Example 2: How Drawdown Adjusts with Peak Equity (“High Watermark”) #
1. You open your first trade on a newly purchased 50K account
- Your trade goes into $1,500 of floating (unrealized) profit.
- Even though you haven’t closed the trade, your account equity has reached $51,500.
At this point, your trailing drawdown adjusts based on that peak equity: $51,500 – $2,500 = $49,000
This is your new drawdown limit. Falling below $49,000 in equity will result in account failure — even if you haven’t realized the profit.
2. You close the trade for $1,000 profit
- The market pulls back before you close the trade.
- You exit with a $1,000 profit, so your realized balance is now $51,000.
⚠️ Important: The drawdown was already calculated when your equity reached $51,500, so it remains at $49,000. We do not recalculate the drawdown based on the final closed balance.
3. Next day, you take a new trade
- You start the day with a $51,000 balance.
- You open a new position, and it reaches $1,000 in floating profit.
- Your peak equity is now: $51,000 + $1,000 = $52,000
This sets a new drawdown level: $52,000 – $2,500 = $49,500
📌 Your account can now go no lower than $49,500 in equity without failing.

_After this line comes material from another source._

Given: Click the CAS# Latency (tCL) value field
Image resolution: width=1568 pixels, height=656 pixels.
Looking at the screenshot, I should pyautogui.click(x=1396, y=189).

4. You close the trade for $500 profit
- Your updated balance is now $51,500.
- However, your drawdown threshold is still tied to the highest point your equity reached — $52,000 — not your closing balance.
✅ The drawdown remains at $49,500, even though your final balance is $51,500.
⛔ What happens if I drop below the threshold? #
If your account balance (including unrealized PnL) drops below the Auto Liquidate Threshold Value, the account is automatically liquidated and marked as failed.